Wagnérienne accomplie, et même Elisabeth confirmée, Nina Stemme déploie un chant puissant et sûr, pourtant moins immédiatement accompli et expressif que son partenaire masculin: revoir l ‘homme qu’elle aime dont elle admire l’art, appelle un surcroit dramatique, une jubilation ardente… Hélas absente dans son premier air qui ouvre le II. Pourtant d’autorité morale, la soprano qui chante Isolde et Brunnhilde, ne manque pas, par la suite, quand elle prend la défense de l’aimé, rudoyé par ses pairs qui l’exhortent à expier sa faute par le pèlerinage. Reste que la mise en scène ne rend pas justice à cette amoureuse généreuse offrant jusqu’à sa vie pour le salut du poète: la diva pourtant lumineuse parait bien tassée dans cet imper chichiteux et sa robe… d’écolière.

Mais tout n’est pas si factice sur la scène : le rapport primordial Tannhauser / Vénus, dont Carsen fait la relation du peintre et de sa muse modèle … reste l’unique grande idée du spectacle. L’identification du chantre ténor avec la figure du peintre renforce l’enjeu de l’opéra wagnérien qui concerne le métier de l’artiste et la finalité de son art. Faire de Vénus (irréprochable Sophie Koch), l’égérie du plasticien resserre la très forte influence qu’exerce l’empire du désir sur le créateur. A la croisée des chemins, vice ou vertu, Tannhaüser choisit entre amour sensuel et amour platonicien. Le propos gagne ici en clarté.
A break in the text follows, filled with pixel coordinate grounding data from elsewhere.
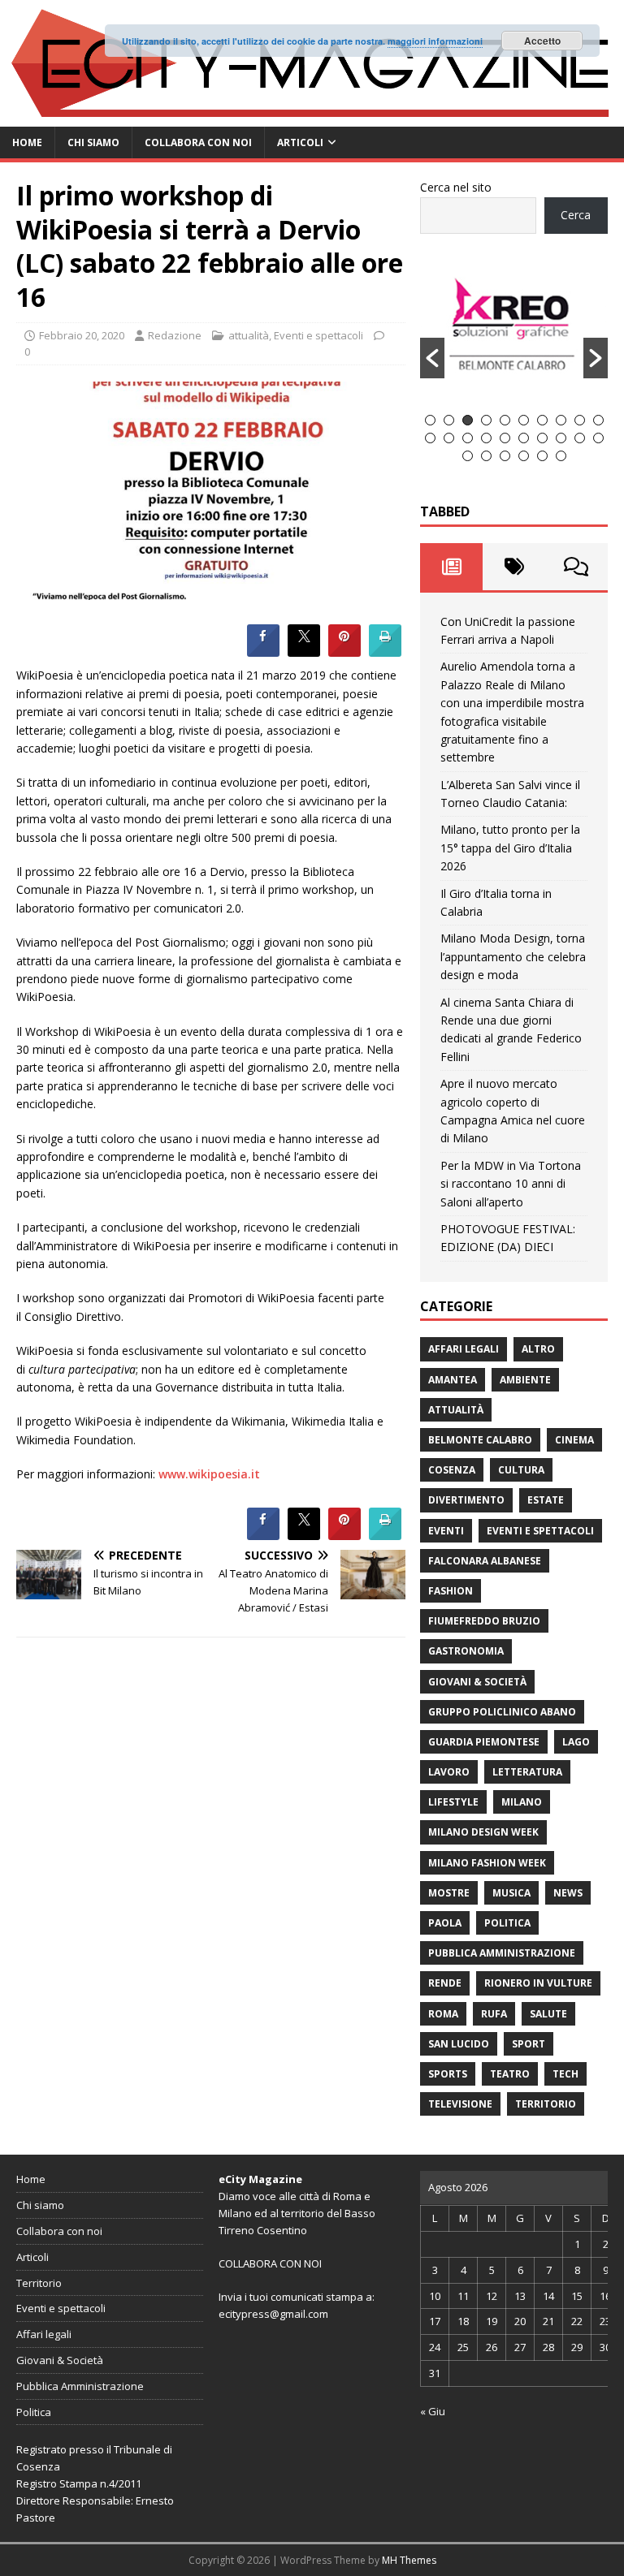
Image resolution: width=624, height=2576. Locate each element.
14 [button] (486, 438)
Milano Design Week (483, 1832)
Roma (443, 2014)
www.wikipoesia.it (209, 1474)
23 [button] (505, 456)
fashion (450, 1591)
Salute (548, 2014)
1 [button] (430, 420)
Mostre (449, 1893)
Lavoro (449, 1772)
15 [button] (505, 438)
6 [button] (523, 420)
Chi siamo (93, 142)
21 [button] (467, 456)
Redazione (175, 335)
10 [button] (598, 420)
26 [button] (561, 456)
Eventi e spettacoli (318, 335)
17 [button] (542, 438)
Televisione (460, 2104)
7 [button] (542, 420)
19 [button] (579, 438)
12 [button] (449, 438)
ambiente (525, 1380)
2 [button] (449, 420)
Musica (511, 1893)
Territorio (545, 2104)
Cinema (574, 1440)
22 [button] (486, 456)
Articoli (300, 142)
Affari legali (463, 1349)
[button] (432, 358)
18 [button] (561, 438)
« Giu (432, 2411)
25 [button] (542, 456)
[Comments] (576, 566)
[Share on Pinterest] (344, 652)
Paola (445, 1923)
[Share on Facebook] (263, 652)
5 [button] (505, 420)
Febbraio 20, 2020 (81, 335)
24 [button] (523, 456)
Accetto (542, 40)
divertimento (466, 1500)
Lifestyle (453, 1802)
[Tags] (514, 566)
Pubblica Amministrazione (501, 1953)
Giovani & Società (477, 1682)
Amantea (452, 1380)
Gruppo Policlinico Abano (502, 1712)
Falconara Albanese (484, 1561)
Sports (447, 2074)
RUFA (494, 2014)
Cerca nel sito (456, 187)
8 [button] (561, 420)
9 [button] (579, 420)
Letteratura (527, 1772)
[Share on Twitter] (304, 652)
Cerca (576, 214)
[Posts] (451, 566)
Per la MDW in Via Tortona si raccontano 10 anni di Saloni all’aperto (510, 1184)
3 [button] (467, 420)
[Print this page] (385, 652)
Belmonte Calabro (480, 1440)
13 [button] (467, 438)
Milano (521, 1802)
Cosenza (451, 1470)
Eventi (446, 1531)
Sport (528, 2044)
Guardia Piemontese (484, 1742)
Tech (565, 2074)
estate (545, 1500)
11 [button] (430, 438)
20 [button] (598, 438)
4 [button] (486, 420)
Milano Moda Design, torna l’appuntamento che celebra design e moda (513, 956)
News (568, 1893)
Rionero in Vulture (538, 1983)
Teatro (510, 2074)
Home (27, 142)
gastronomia (466, 1651)
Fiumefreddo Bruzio (484, 1621)
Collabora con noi (198, 142)
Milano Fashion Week (487, 1863)
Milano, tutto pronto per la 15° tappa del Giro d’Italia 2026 (510, 848)
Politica (507, 1923)
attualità (248, 335)
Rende (445, 1983)
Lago (576, 1742)
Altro (538, 1349)
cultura (521, 1470)
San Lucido (458, 2044)
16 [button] (523, 438)
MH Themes (409, 2560)
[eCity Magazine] (312, 117)
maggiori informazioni (435, 41)
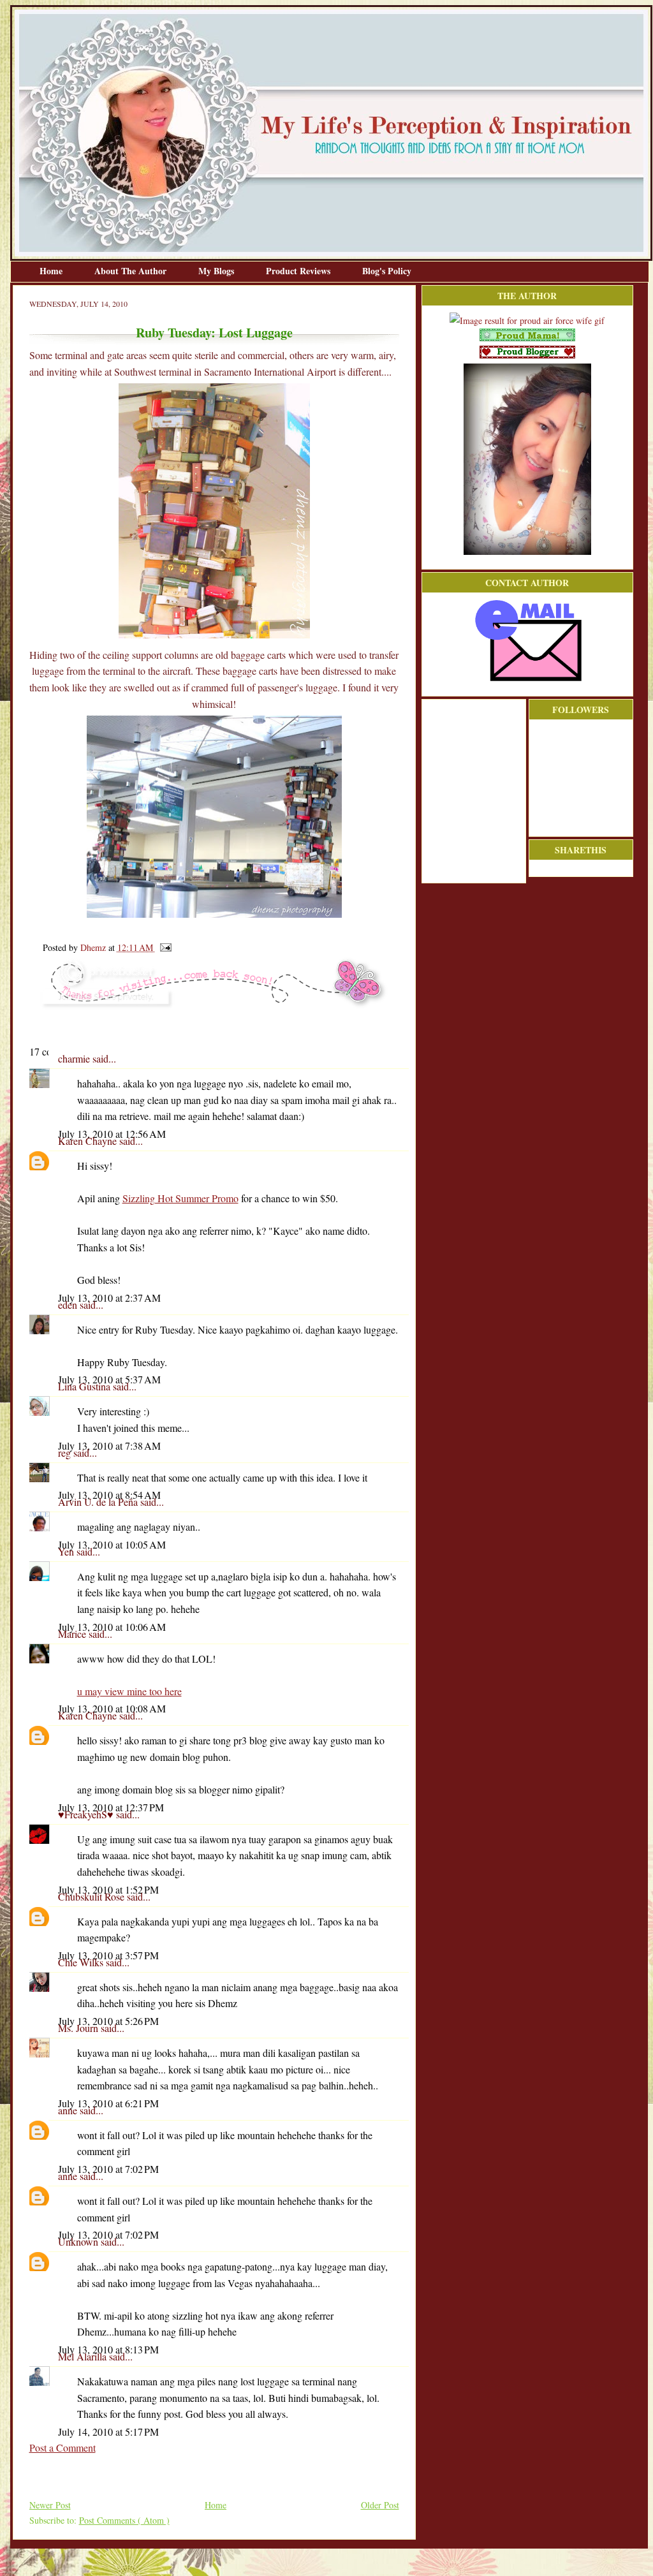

Pour le reste, ces corps virils tachés du rouge sang, couleur de la faute, s’agitant et se roulant à terre, les grands coups de pinceau qui semblent taillader la toile par un Tannhauser devenu peintre délirant ne font pas la réussite du Vénusberg. La musique vaut ici tous les écarts scéniques et, se suffisant à elle-même, les rend définitivement creux. Nous parlions de clarté : l’intelligence de Carsen n’aura pas durer le temps de pénitence de l’artiste: il assimile tout bonnement en fin d’action Vénus et Elisabeth, de sorte que l’antithèse structurante de toute la partition se trouve ni plus ni moins trahie. Factice, décalée ? La mise en scène de Carsen a passe les étapes au risque du contresens: elle est devenue totalement artificielle. Heureusement les solistes dont nous avons souligné l’engagement voire la subtilité, savent rétablir la vérité du drame Wagnérien.

Traversant le fond des gradins pour atteindre la scène, singeant selon un pseudo concept éculé, l’avidité des cocktailisants se jetant, coupe de champ à la main, sur les petits fours …, les chœurs maison confirment leur indiscutable santé, et vocale et dramatique. Leur prestance est admirable.

Paris. Opéra Bastille, le 17 octobre 2011. Wagner: Tannhaüser. Christopher Ventris (Tannhaüser), Nina Stemme (Elisabeth), Stéphane Degout (Wolfram), Sophie Koch (Vénus), Stanislas de Barbeyrac (Walther)… Choeurs et orchestre de l’Opéra National de Paris. Mark Elder, direction. Robert Carsen, mise en scène.

Production à voir absolument. 4 dates à venir (réservations encore ouvertes sur le site de l’Opéra national de Paris: les 20, 23, 26 et 29 octobre 2011).